Non è la terra a tremare, ma il settore dialisi. Ai domiciliari imprenditori e sanitari tra cui anche un infermiere catanese.
Con l’operazione Bloody Money la Guardia di Finanza ipotizza di aver smascherato uno scellerato giro d’affari costruito sulla pelle di deboli dializzati. Da una parte troviamo imprenditori pronti ad incassare quanto più possibile, dall’altra sanitari che si sono lasciati corrompere. Un episodio che sviscera la completa mancanza di etica e professionalità. I sanitari, (dirigenti medici del Garibaldi e del OVE) invitavano i dializzati a scegliere le strutture private, proprietà dei corruttori, facendo leva sulla più grande debolezza che un qualsiasi malato ha, la ricerca della cura migliore. I sanitari corrotti, spiegavano ai malcapitati di potere ricevere cure adeguate solo se si fossero rivolti alle strutture private da loro indicate.
Riflettete solo per un minuto, provate a mettervi nei panni del dializzato che combatte una battaglia giornaliera per la sopravvivenza, e una battaglia eterna per non perdere la speranza di un trapianto salvavita. In una condizione del genere, proprio i sanitari che ti prendono in cura ti confidano che l’ospedale non è in grado di assisterti al meglio. Ti hanno rubato la possibilità di scegliere, ti hanno sottratto la libertà. Questo meccanismo garantiva ai sanitari assunzioni riservate e gratificazioni in denaro.
Un sistema corruttivo estremamente fruttuoso se si pensa che le due società Daverium e Le Ciminiere si garantivano l’erogazione dei contributi pubblici, quantificabili in 40.000 euro annui per paziente. Inoltre entrambi i centri, col tempo, hanno tratto beneficio da queste pratiche, ricavandosi una posizione dominante nel settore dialitico privato della Sicilia orientale.

DOMANDE DI STUDIO:
1. Dall'articolo sull'operazione Bloody Money, riporta il tratto che inizia con le parole "Riflettete solo per" e finisce dopo "della Sicilia orientale.".
2. Scrivi il seguito dell'articolo sull'operazione Bloody Money, ripartendo subito dopo l'ultima frase.

VOCI FORNITE:

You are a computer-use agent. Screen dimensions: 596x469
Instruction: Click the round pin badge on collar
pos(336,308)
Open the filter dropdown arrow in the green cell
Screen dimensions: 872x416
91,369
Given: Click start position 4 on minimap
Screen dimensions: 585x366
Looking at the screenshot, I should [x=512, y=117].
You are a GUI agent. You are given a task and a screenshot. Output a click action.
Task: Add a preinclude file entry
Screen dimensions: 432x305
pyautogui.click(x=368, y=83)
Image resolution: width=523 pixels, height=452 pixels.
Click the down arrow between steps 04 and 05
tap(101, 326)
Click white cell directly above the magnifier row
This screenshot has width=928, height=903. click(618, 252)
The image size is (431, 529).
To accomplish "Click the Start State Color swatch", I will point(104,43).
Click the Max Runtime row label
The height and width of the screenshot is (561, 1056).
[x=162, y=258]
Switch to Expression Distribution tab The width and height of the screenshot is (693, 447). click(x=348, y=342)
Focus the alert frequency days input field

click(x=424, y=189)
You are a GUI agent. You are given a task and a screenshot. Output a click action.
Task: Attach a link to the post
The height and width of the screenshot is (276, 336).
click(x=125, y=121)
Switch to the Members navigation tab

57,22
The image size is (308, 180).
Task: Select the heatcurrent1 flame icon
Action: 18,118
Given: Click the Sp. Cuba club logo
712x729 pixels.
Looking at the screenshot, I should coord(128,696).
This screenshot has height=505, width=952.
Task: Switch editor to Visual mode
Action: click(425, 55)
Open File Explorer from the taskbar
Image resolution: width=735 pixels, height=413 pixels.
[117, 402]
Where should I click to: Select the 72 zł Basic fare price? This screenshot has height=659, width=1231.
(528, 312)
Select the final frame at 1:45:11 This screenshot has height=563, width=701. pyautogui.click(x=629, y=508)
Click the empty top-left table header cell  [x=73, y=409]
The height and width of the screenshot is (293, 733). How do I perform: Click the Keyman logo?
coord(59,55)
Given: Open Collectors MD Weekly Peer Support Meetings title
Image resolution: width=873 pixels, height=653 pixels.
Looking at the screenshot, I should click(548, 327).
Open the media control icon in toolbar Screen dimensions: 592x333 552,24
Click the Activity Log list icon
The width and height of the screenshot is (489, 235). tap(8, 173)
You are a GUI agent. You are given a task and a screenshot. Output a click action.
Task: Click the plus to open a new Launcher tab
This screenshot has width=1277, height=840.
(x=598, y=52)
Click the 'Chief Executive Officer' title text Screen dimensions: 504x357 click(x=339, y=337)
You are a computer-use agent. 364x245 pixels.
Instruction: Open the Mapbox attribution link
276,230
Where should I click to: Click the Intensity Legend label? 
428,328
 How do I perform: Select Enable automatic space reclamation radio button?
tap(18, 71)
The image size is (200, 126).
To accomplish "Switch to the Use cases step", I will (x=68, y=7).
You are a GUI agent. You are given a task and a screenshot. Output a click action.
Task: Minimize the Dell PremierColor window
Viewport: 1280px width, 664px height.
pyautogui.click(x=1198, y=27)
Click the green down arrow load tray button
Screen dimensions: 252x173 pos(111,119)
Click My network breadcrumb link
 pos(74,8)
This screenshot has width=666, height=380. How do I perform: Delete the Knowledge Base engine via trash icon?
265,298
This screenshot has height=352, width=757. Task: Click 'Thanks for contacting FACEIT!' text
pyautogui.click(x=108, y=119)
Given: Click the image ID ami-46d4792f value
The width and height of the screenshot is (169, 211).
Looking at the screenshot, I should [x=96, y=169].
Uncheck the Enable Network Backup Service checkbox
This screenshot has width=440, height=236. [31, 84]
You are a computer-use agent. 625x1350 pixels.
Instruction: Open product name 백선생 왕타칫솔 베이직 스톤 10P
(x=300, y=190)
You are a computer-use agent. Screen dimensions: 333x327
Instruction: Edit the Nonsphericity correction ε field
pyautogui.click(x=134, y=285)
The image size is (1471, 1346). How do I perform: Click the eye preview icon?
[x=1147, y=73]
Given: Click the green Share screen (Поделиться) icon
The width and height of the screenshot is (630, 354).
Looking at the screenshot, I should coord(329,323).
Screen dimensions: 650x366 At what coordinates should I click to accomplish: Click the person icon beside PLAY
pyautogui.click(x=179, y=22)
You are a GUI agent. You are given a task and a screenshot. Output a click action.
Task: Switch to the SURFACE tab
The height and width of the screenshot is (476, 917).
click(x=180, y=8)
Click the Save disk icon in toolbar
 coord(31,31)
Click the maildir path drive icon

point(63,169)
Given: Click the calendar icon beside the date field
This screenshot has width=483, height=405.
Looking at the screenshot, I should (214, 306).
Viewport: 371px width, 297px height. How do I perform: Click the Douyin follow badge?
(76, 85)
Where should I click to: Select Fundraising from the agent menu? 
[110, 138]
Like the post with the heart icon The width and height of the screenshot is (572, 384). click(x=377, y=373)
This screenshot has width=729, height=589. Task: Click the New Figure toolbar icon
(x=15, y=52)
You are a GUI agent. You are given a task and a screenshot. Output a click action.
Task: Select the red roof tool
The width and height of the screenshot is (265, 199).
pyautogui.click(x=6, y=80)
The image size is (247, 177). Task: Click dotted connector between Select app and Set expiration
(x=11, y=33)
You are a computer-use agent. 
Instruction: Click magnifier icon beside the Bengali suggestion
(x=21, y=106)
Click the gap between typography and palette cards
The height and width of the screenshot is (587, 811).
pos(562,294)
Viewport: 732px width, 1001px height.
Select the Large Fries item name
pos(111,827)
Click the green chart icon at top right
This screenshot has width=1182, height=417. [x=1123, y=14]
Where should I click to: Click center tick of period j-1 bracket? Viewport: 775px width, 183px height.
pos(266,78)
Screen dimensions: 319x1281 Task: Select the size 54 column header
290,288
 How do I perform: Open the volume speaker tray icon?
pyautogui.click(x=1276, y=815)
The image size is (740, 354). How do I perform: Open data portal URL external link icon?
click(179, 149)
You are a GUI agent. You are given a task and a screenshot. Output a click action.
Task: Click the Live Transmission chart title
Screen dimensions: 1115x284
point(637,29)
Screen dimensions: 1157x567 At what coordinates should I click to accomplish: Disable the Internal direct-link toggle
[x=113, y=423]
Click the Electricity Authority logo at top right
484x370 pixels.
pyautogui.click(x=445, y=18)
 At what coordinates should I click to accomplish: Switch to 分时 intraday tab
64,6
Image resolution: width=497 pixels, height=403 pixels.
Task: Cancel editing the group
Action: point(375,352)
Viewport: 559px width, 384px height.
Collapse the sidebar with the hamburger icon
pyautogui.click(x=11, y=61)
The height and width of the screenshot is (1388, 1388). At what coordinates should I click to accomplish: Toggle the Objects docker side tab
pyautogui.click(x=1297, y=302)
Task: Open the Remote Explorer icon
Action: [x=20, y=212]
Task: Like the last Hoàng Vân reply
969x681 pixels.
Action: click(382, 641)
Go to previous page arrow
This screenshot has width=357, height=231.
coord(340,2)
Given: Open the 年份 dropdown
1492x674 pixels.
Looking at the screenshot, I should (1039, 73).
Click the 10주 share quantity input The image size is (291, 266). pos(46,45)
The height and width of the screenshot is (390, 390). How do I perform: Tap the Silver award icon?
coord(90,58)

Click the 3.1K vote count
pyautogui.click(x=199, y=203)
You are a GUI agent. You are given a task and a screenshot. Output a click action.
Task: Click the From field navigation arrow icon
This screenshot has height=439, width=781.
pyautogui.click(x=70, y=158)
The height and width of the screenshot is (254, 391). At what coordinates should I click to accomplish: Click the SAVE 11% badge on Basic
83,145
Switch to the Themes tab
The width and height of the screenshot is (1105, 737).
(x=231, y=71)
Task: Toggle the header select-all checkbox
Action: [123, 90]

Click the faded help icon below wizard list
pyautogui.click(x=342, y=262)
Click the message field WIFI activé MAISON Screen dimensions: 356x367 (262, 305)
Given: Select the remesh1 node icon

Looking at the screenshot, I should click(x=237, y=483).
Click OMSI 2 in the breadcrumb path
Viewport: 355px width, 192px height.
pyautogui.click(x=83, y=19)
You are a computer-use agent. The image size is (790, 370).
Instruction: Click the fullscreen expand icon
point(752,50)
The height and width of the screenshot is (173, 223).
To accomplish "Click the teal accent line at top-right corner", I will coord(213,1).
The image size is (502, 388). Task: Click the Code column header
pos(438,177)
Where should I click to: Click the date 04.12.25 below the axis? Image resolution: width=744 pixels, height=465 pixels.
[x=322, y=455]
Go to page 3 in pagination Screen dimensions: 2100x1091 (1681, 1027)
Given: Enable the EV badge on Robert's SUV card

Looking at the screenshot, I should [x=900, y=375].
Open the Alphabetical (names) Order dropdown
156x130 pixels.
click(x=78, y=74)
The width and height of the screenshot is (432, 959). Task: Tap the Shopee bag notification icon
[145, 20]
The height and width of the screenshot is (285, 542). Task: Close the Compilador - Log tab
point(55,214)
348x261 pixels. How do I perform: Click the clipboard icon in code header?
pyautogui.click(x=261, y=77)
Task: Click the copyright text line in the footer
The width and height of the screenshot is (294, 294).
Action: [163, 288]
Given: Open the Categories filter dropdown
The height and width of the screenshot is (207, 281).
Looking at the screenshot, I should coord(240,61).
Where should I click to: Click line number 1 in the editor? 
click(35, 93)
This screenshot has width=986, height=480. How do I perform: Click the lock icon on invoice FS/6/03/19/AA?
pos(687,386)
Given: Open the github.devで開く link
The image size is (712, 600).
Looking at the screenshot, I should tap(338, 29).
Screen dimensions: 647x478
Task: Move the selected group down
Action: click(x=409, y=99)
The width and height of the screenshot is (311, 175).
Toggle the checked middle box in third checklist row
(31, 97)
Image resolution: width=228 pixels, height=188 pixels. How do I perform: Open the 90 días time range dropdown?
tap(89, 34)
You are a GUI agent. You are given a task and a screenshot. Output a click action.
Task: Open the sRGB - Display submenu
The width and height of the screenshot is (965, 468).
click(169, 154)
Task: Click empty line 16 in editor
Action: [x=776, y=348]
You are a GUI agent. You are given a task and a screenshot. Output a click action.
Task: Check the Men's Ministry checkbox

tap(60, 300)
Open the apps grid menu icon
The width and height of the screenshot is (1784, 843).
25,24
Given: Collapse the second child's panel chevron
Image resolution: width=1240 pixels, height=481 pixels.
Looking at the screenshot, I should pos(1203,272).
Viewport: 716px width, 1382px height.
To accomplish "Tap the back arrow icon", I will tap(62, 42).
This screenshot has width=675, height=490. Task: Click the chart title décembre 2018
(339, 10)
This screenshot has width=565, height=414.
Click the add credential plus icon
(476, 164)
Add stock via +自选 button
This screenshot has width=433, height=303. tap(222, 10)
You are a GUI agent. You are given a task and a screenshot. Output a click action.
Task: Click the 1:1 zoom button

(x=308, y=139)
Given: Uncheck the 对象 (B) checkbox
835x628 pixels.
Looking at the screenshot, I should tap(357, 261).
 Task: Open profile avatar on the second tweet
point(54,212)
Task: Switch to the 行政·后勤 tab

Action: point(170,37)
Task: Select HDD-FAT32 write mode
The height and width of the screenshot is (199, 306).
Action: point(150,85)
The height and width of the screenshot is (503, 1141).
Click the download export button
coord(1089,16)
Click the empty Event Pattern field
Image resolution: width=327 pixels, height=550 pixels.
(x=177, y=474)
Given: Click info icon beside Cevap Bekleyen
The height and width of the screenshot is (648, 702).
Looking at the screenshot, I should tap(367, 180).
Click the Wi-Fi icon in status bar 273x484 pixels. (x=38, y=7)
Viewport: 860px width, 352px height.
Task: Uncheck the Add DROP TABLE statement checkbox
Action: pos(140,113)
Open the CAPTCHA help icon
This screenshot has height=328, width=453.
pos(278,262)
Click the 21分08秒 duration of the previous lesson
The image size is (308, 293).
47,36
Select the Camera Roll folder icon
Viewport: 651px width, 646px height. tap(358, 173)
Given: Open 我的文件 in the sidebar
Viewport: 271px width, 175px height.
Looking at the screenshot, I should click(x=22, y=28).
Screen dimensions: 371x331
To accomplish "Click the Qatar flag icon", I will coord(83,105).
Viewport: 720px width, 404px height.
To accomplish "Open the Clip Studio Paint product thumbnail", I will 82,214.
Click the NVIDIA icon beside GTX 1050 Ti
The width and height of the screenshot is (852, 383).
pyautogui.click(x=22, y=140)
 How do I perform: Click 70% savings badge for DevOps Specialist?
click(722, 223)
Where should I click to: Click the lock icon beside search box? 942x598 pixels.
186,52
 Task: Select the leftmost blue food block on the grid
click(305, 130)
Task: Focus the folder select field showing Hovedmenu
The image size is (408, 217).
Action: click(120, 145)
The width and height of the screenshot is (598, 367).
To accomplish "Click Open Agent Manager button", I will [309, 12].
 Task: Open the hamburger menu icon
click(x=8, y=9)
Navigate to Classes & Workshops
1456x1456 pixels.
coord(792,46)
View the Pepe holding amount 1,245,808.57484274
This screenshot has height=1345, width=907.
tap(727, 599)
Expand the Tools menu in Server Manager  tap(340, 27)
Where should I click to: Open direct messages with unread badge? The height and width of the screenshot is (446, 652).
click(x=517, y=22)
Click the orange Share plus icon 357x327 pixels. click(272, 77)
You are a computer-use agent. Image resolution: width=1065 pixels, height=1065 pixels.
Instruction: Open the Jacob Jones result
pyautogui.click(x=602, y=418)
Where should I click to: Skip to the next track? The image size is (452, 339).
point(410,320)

RISPOSTE AGLI ESERCIZI:
1.
Riflettete solo per un minuto, provate a mettervi nei panni del dializzato che combatte una battaglia giornaliera per la sopravvivenza, e una battaglia eterna per non perdere la speranza di un trapianto salvavita. In una condizione del genere, proprio i sanitari che ti prendono in cura ti confidano che l’ospedale non è in grado di assisterti al meglio. Ti hanno rubato la possibilità di scegliere, ti hanno sottratto la libertà. Questo meccanismo garantiva ai sanitari assunzioni riservate e gratificazioni in denaro.
Un sistema corruttivo estremamente fruttuoso se si pensa che le due società Daverium e Le Ciminiere si garantivano l’erogazione dei contributi pubblici, quantificabili in 40.000 euro annui per paziente. Inoltre entrambi i centri, col tempo, hanno tratto beneficio da queste pratiche, ricavandosi una posizione dominante nel settore dialitico privato della Sicilia orientale.

2.
Dalle intercettazioni telefoniche sono emersi dettagli inquietanti: le persone dializzate – circa una quaratina di soggetti – venivano considerate come “regali” o “numeri da portare”, ovvero un obiettivo economico che alla fine di ogni anno si doveva necessariamente raggiungere.
Un business che stava espandendosi con un progressivo aumento dei flussi della spesa pubblica, erogati per il rimborso delle prestazioni effettuate dai centri privati.
L’indagine condotta da luglio 2014 ad aprile 2015, circa un mese fa ha visto scattare le manette ai polsi degli imprenditori e sanitari del Catanese. Assicurati gli imputati agli arresti domiciliari, la magistratura ha continuato le sue indagini.
Notizia di una quindicina di giorni fa quella che ha visto aggravarsi la posizione di un infermiere del OVE . Il ritrovamento nella casa di un primario già sotto custodia cautelare, di documentazione comprovante il passaggio di 100 mila euro a favore dell’infermiere da parte di un centro dialisi, ha convinto il magistrato a modificare da interdizione ai domiciliari la misura cautelativa nei confronti del collega.
Una storia amara, che offende ogni professionista impegnato continuamente a fare bene il proprio lavoro. Una storia che non andrebbe mai scritta, ma che purtroppo ci vede protagonisti come sanitari e peggio ancora, come categoria.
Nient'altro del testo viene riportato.